DOCUMENT EXCERPT:
--- START ---

Women Know Donald Trump's Words Are Dangerous

"It's just words, folks. It's just words." Donald Trump should tell that to the one in six American women who have experienced some kind of sexual violence in their lifetimes. During the second presidential debate, the GOP nominee tried to blow off the leaked audio of him saying he could grab women by the p*ssy by explaining it as "locker room" talk. But women know it's not just words — and we fear the actions that follow them.

From a young age, we've had to bear the burden of these words. The women who can't walk down the street without being sexually harassed know they're not just words. The women who must confront men masturbating on the subway know they're not just words. The women who wake up in hospitals after being raped on college campuses know they're not just words. The successful women who endure years of unwanted advances by creepy bosses know they're not just words. Need more examples? Read these harrowing stories from women who shared their first sexual assaults on Twitter after writer Kelly Oxford shared her own.

From a young age, women have had to bear the burden of these words.

Women know. And men know, too. But men should be outraged by Trump's words not because they have a daughter or sister or mother or wife, but because they're decent human beings. Trump also knows, for he has faced his own sexual assault allegations, including when his former wife Ivana Trump once said he raped her.

We also know they're not just words because — despite the whole "sticks and stones may break my bones, but words will never hurt me" adage — scientists have shown that words have the power to affect behavioral change. "Verbal insults, verbal abuse, and the power of words to affect your emotions and actions are well demonstrated in science," wrote Susan Smalley, PhD, in The Huffington Post. She gave an example of a study that found that just hearing sentences about elderly people led subjects to walk more slowly, and another that found that people who read the words "loving kindness" showed increases in self-compassion.

Throughout the campaign, we've heard this idea of the "Trump effect" playing out in schools, with some kids being meaner to each other or bullying the Latino and Muslim students in their classes. Trump's words fuel action; but in the case of the leaked tape, hopefully it only fuels people to the voting booth — for a Hillary Clinton vote.

--- END ---

DIRECTIONS:
a - Rewrite the piece on Trump's words starting at "We also know" and ending at "increases in self-compassion.", with "scientists" changed to "researchers".
b - The piece on Trump's words names family relationships that should not be the reason men are outraged. List every one of them.
The entries that come next have nothing to do with this piece on Trump's words.

RECORDED DATA:
--- START ---

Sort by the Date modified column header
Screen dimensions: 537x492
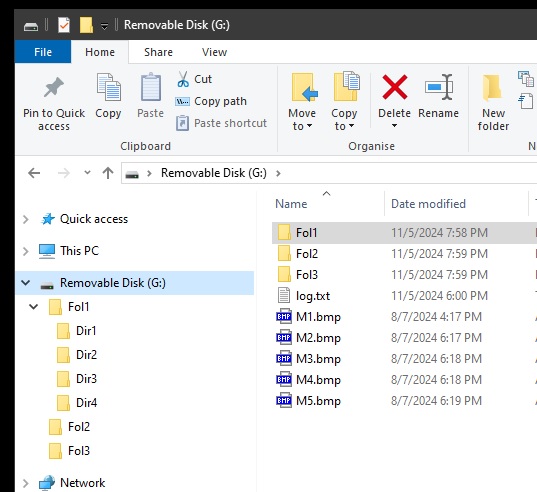pos(428,204)
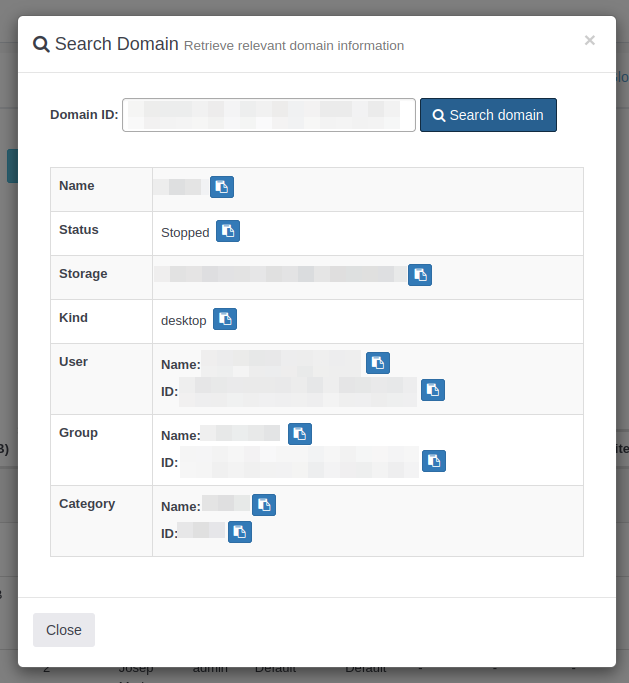The image size is (629, 683).
Task: Dismiss the dialog with the X icon
Action: (589, 40)
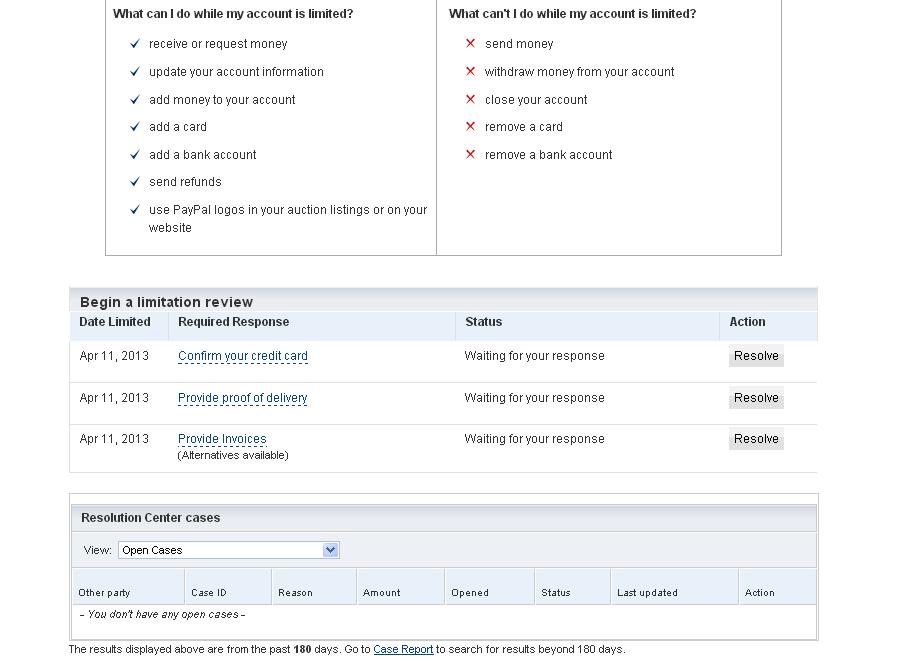
Task: Click the checkmark beside 'send refunds'
Action: coord(135,182)
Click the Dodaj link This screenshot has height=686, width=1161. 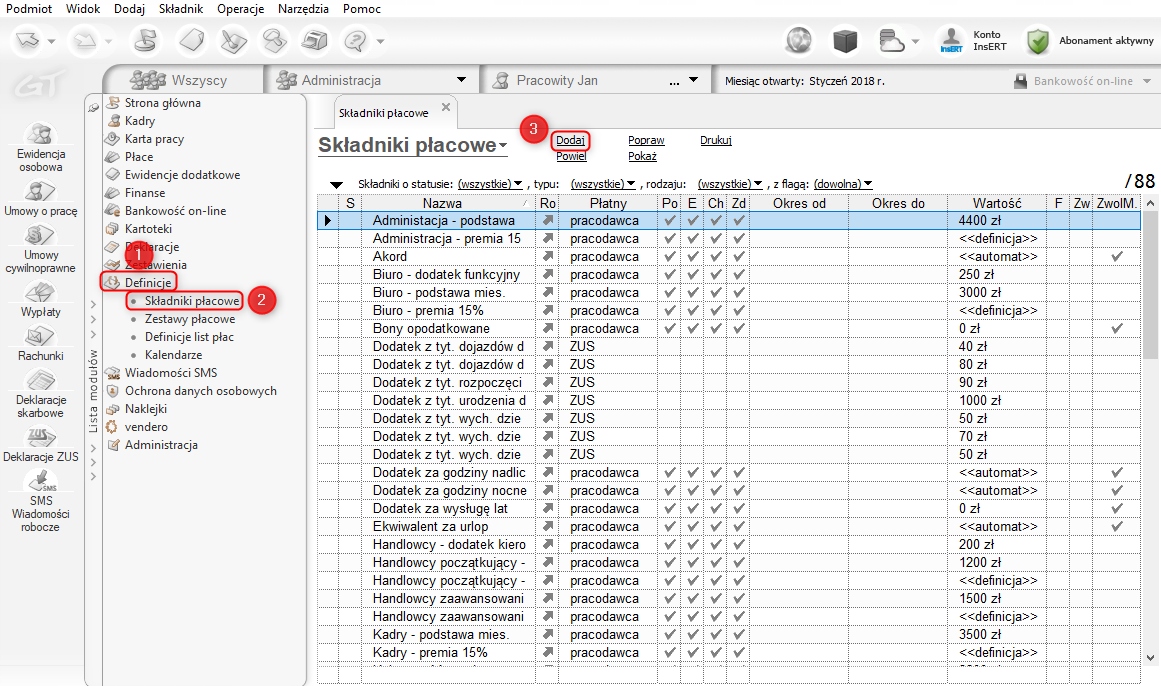pos(570,141)
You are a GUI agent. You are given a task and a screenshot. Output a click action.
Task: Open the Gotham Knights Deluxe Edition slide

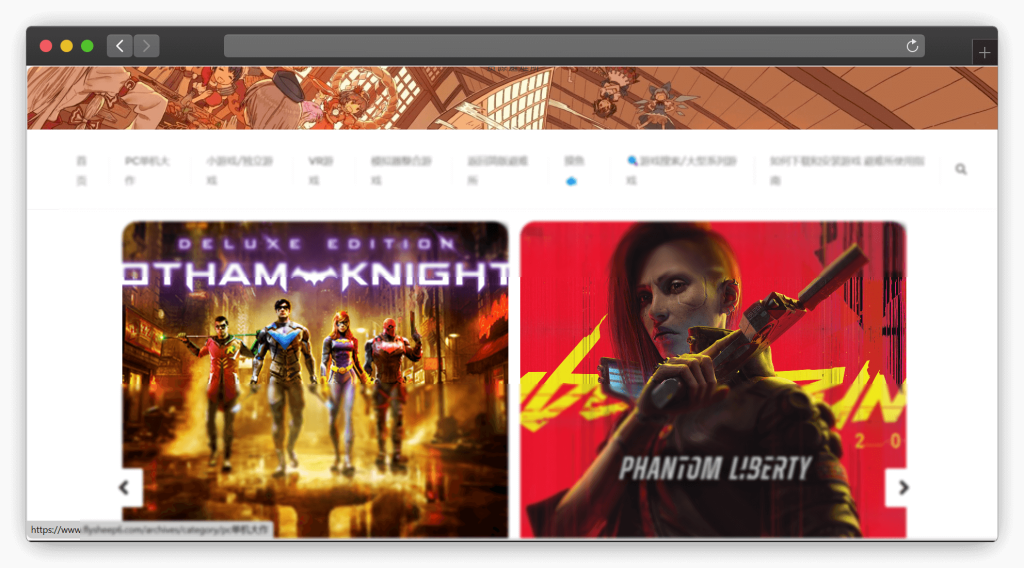pyautogui.click(x=315, y=378)
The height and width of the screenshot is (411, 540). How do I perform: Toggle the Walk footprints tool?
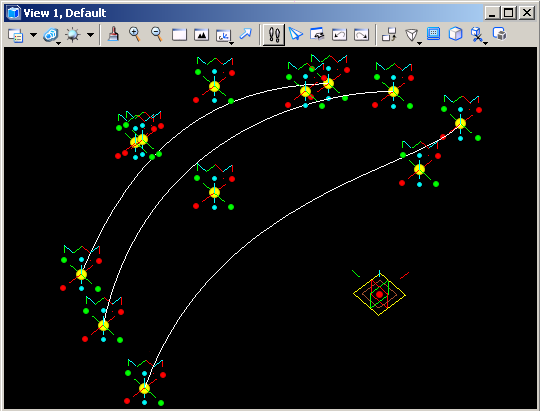coord(274,35)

--- END ---

PROBLEM SOLUTIONS:
a -
We also know they're not just words because — despite the whole "sticks and stones may break my bones, but words will never hurt me" adage — researchers have shown that words have the power to affect behavioral change. "Verbal insults, verbal abuse, and the power of words to affect your emotions and actions are well demonstrated in science," wrote Susan Smalley, PhD, in The Huffington Post. She gave an example of a study that found that just hearing sentences about elderly people led subjects to walk more slowly, and another that found that people who read the words "loving kindness" showed increases in self-compassion.

b - daughter, sister, mother, wife